*RECORD EXTRACTS*.
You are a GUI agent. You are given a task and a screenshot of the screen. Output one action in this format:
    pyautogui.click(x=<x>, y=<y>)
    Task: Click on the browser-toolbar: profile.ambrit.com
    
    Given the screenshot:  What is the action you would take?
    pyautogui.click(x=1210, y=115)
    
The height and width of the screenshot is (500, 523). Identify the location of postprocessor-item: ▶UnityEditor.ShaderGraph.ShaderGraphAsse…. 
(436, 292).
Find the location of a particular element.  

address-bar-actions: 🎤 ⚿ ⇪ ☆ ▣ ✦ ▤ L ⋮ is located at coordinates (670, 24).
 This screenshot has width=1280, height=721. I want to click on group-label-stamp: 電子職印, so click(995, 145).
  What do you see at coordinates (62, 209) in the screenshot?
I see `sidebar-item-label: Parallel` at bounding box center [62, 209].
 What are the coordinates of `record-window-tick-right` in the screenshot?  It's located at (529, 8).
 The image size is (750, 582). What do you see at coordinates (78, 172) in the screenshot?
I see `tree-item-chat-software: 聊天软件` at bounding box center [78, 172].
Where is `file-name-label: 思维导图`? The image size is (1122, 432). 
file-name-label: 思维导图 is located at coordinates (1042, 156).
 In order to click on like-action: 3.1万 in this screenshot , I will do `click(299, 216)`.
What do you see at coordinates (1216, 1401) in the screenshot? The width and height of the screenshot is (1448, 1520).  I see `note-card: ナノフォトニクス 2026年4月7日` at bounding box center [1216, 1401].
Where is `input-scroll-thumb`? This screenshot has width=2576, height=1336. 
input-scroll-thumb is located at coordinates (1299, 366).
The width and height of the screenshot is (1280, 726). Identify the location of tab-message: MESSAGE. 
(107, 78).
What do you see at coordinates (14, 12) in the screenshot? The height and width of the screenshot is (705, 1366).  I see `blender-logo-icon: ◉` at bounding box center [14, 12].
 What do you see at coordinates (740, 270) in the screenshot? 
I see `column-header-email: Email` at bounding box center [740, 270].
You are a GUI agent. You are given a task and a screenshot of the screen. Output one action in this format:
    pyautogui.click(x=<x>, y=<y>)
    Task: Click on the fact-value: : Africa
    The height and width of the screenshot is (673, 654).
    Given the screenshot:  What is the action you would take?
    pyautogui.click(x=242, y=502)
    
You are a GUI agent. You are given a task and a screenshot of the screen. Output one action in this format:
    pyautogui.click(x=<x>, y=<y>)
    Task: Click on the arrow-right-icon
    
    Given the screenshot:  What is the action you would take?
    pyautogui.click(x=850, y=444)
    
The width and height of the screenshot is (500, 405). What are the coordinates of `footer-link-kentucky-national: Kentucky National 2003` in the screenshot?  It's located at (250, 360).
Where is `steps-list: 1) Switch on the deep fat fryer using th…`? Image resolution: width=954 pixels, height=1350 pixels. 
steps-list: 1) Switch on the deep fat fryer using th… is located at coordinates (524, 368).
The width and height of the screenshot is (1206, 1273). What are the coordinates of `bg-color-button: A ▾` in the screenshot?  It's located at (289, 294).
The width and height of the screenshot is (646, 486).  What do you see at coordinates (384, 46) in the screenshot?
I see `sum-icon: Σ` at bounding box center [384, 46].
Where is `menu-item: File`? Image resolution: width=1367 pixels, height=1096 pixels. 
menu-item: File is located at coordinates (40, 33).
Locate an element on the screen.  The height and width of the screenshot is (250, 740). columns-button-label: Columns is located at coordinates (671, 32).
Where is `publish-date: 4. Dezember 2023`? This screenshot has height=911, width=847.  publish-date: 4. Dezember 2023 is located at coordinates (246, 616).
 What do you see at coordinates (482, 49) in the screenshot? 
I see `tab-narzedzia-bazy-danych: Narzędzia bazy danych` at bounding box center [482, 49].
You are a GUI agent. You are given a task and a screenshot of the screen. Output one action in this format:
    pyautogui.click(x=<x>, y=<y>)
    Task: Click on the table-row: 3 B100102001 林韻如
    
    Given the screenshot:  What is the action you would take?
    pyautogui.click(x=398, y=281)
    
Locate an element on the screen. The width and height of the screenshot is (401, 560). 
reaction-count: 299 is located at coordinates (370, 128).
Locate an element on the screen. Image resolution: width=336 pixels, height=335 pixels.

*TRY IT*. Output all of the rows above again, reproducing every line without any change.

*EXERCISE SOLUTION*.
You are a GUI agent. You are given a task and a screenshot of the screen. Output one action in this format:
    pyautogui.click(x=<x>, y=<y>)
    Task: Click on the browser-toolbar: profile.ambrit.com
    
    Given the screenshot:  What is the action you would take?
    pyautogui.click(x=1210, y=115)
    
The height and width of the screenshot is (500, 523). Identify the location of postprocessor-item: ▶UnityEditor.ShaderGraph.ShaderGraphAsse…. 
(436, 292).
Find the location of a particular element.  

address-bar-actions: 🎤 ⚿ ⇪ ☆ ▣ ✦ ▤ L ⋮ is located at coordinates (670, 24).
 This screenshot has width=1280, height=721. I want to click on group-label-stamp: 電子職印, so click(995, 145).
  What do you see at coordinates (62, 209) in the screenshot?
I see `sidebar-item-label: Parallel` at bounding box center [62, 209].
 What are the coordinates of `record-window-tick-right` in the screenshot?  It's located at (529, 8).
 The image size is (750, 582). What do you see at coordinates (78, 172) in the screenshot?
I see `tree-item-chat-software: 聊天软件` at bounding box center [78, 172].
Where is `file-name-label: 思维导图`? The image size is (1122, 432). 
file-name-label: 思维导图 is located at coordinates (1042, 156).
 In order to click on like-action: 3.1万 in this screenshot , I will do `click(299, 216)`.
What do you see at coordinates (1216, 1401) in the screenshot? The width and height of the screenshot is (1448, 1520).  I see `note-card: ナノフォトニクス 2026年4月7日` at bounding box center [1216, 1401].
Where is `input-scroll-thumb`? This screenshot has width=2576, height=1336. 
input-scroll-thumb is located at coordinates (1299, 366).
The width and height of the screenshot is (1280, 726). Identify the location of tab-message: MESSAGE. 
(107, 78).
What do you see at coordinates (14, 12) in the screenshot? The height and width of the screenshot is (705, 1366).  I see `blender-logo-icon: ◉` at bounding box center [14, 12].
 What do you see at coordinates (740, 270) in the screenshot? 
I see `column-header-email: Email` at bounding box center [740, 270].
You are a GUI agent. You are given a task and a screenshot of the screen. Output one action in this format:
    pyautogui.click(x=<x>, y=<y>)
    Task: Click on the fact-value: : Africa
    The height and width of the screenshot is (673, 654).
    Given the screenshot:  What is the action you would take?
    pyautogui.click(x=242, y=502)
    
You are a GUI agent. You are given a task and a screenshot of the screen. Output one action in this format:
    pyautogui.click(x=<x>, y=<y>)
    Task: Click on the arrow-right-icon
    
    Given the screenshot:  What is the action you would take?
    pyautogui.click(x=850, y=444)
    
The width and height of the screenshot is (500, 405). What are the coordinates of `footer-link-kentucky-national: Kentucky National 2003` in the screenshot?  It's located at (250, 360).
Where is `steps-list: 1) Switch on the deep fat fryer using th…`? Image resolution: width=954 pixels, height=1350 pixels. 
steps-list: 1) Switch on the deep fat fryer using th… is located at coordinates (524, 368).
The width and height of the screenshot is (1206, 1273). What are the coordinates of `bg-color-button: A ▾` in the screenshot?  It's located at (289, 294).
The width and height of the screenshot is (646, 486).  What do you see at coordinates (384, 46) in the screenshot?
I see `sum-icon: Σ` at bounding box center [384, 46].
Where is `menu-item: File`? Image resolution: width=1367 pixels, height=1096 pixels. 
menu-item: File is located at coordinates (40, 33).
Locate an element on the screen.  The height and width of the screenshot is (250, 740). columns-button-label: Columns is located at coordinates (671, 32).
Where is `publish-date: 4. Dezember 2023`? This screenshot has height=911, width=847.  publish-date: 4. Dezember 2023 is located at coordinates (246, 616).
 What do you see at coordinates (482, 49) in the screenshot? 
I see `tab-narzedzia-bazy-danych: Narzędzia bazy danych` at bounding box center [482, 49].
You are a GUI agent. You are given a task and a screenshot of the screen. Output one action in this format:
    pyautogui.click(x=<x>, y=<y>)
    Task: Click on the table-row: 3 B100102001 林韻如
    
    Given the screenshot:  What is the action you would take?
    pyautogui.click(x=398, y=281)
    
Locate an element on the screen. The width and height of the screenshot is (401, 560). 
reaction-count: 299 is located at coordinates (370, 128).
Locate an element on the screen. Image resolution: width=336 pixels, height=335 pixels.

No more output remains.